9/1/1985 Melody Maker (9-8-85 St. Austell, England Show Review)
Days Of Daring The Cure: St. Austell Coliseum
SOMEONE, somewhere, sometime will divine the logic behind the antics of Club Smith and the cronies who occasionally participate. But not me. Not tonight.
Twisting in the light and shade of his latest erratic incarnation, Smith screwed up any expectations of the unexpected and plumped instead to whack through pretty much the whole of "The Head On The Door" peppered with some smart assaults on hits and near-misses recent and gone. No "Love Cats". No "Caterpillar". But everything else entirely.

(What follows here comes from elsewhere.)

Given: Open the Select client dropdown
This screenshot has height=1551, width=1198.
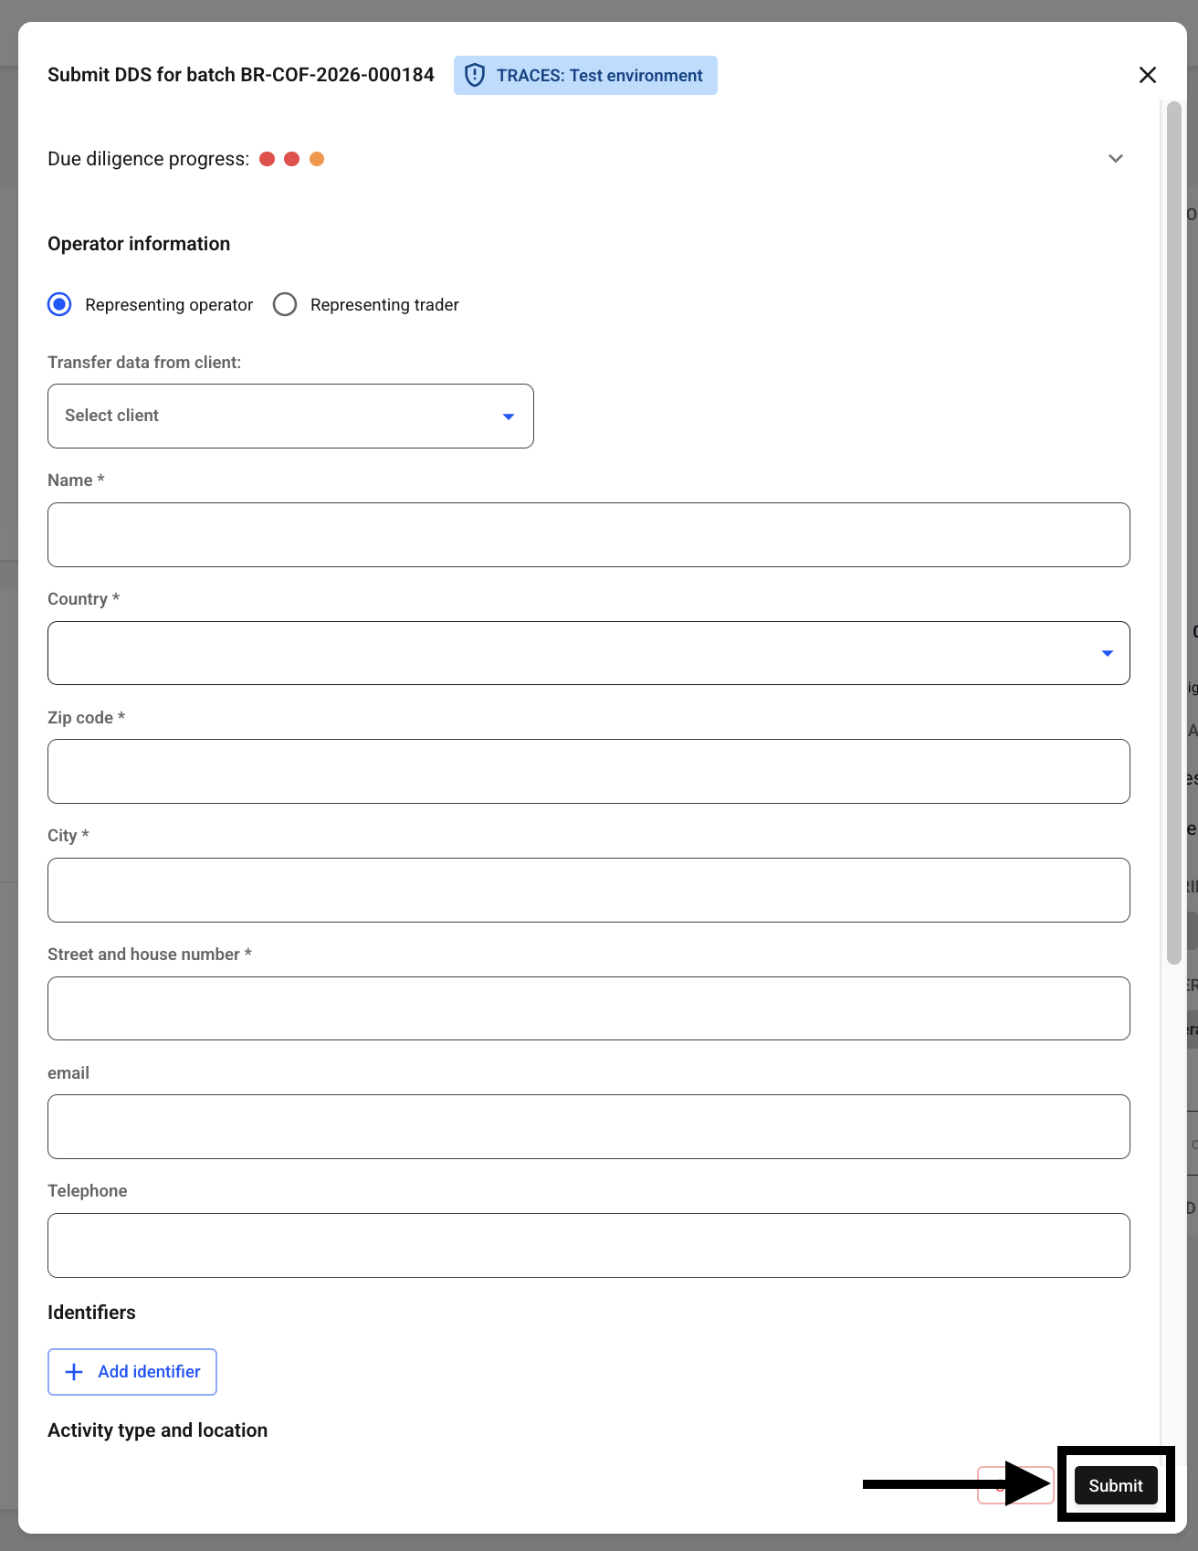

Silhouette-tousled mane - in a massive strobe, Smith the showman boogalooed through some sacred stuff - "Primary", "Charlotte Sometimes", even "Killing An Arab" and "Boys Don't Cry" - with an unforeseen energy and boisterous majesty presumably drawn from working out with the band rather than carrying the whole damn Cure inside his own aching head. Simon Gallup, back in favour on bass after years of antipathy, vibrates through the songs with a malignant urgency while drummer Boris (ex-Thompson Twins but don't let that worry you) does a deft Ringo job in driving Smith's most famous mantras out of mothballs and into the midriff.
This, the first slab of a new UK tour, was The Cure at their finest, possibly ever. Smith, ridiculously relaxed for an anguished young man, gloried in the opportunity to re-evaluate even his latest string of paranoid pearls, polishing the simple melodies of "Push" and "Screw" until they gained the syncopation of epic stature barely suggested by the new album.
Now and again Smith even shed his guitar and indulged in a bout of idiot dancing while that whining croon of his wriggled all over forgotten things like "Let's Go To Bed" but mostly he stood immobile as usual, head bowed over the frets concentrating, sucking us by example into a torrid trance peopled by Japanese babies and howling women.
The Cure, just like this, defy any image they've gleaned over the years. They're not self-indulgent, they're not even gloomy, they celebrate in a splendidly straightforward way the power and glory of imagined mystique. This is a show not a seance.
And contrary to suggestion surrounding "The Head On The Door", these aren't in-between days at all for The Cure. They're days of daring. Destiny unknown.